--- Provided records ---
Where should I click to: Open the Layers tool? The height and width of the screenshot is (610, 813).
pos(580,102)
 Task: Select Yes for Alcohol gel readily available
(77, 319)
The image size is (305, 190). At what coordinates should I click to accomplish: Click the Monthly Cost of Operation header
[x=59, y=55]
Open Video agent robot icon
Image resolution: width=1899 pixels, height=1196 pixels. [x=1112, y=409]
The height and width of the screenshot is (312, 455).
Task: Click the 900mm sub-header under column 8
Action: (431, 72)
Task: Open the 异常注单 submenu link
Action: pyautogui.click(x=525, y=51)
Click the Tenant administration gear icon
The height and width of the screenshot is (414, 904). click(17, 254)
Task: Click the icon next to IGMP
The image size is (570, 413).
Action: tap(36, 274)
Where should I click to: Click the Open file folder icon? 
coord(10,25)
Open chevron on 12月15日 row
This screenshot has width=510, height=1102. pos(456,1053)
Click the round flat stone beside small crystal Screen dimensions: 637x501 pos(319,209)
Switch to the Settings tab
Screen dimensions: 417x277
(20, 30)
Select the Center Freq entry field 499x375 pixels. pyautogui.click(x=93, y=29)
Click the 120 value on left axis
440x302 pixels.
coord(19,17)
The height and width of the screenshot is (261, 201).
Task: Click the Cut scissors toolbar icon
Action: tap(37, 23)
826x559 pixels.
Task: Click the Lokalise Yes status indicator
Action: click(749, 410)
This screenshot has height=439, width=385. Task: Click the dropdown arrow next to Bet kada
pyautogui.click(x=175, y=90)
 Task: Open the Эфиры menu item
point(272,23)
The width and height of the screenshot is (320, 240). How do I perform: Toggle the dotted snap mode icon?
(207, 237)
---
Every record shown above should be written out again exactly.

• [Solution to this exercise]
Where should I click to: Open the Layers tool? The height and width of the screenshot is (610, 813).
pos(580,102)
 Task: Select Yes for Alcohol gel readily available
(77, 319)
The image size is (305, 190). At what coordinates should I click to accomplish: Click the Monthly Cost of Operation header
[x=59, y=55]
Open Video agent robot icon
Image resolution: width=1899 pixels, height=1196 pixels. [x=1112, y=409]
The height and width of the screenshot is (312, 455).
Task: Click the 900mm sub-header under column 8
Action: (431, 72)
Task: Open the 异常注单 submenu link
Action: pyautogui.click(x=525, y=51)
Click the Tenant administration gear icon
The height and width of the screenshot is (414, 904). click(17, 254)
Task: Click the icon next to IGMP
The image size is (570, 413).
Action: tap(36, 274)
Where should I click to: Click the Open file folder icon? 
coord(10,25)
Open chevron on 12月15日 row
This screenshot has width=510, height=1102. pos(456,1053)
Click the round flat stone beside small crystal Screen dimensions: 637x501 pos(319,209)
Switch to the Settings tab
Screen dimensions: 417x277
(20, 30)
Select the Center Freq entry field 499x375 pixels. pyautogui.click(x=93, y=29)
Click the 120 value on left axis
440x302 pixels.
coord(19,17)
The height and width of the screenshot is (261, 201).
Task: Click the Cut scissors toolbar icon
Action: tap(37, 23)
826x559 pixels.
Task: Click the Lokalise Yes status indicator
Action: click(749, 410)
This screenshot has height=439, width=385. Task: Click the dropdown arrow next to Bet kada
pyautogui.click(x=175, y=90)
 Task: Open the Эфиры menu item
point(272,23)
The width and height of the screenshot is (320, 240). How do I perform: Toggle the dotted snap mode icon?
(207, 237)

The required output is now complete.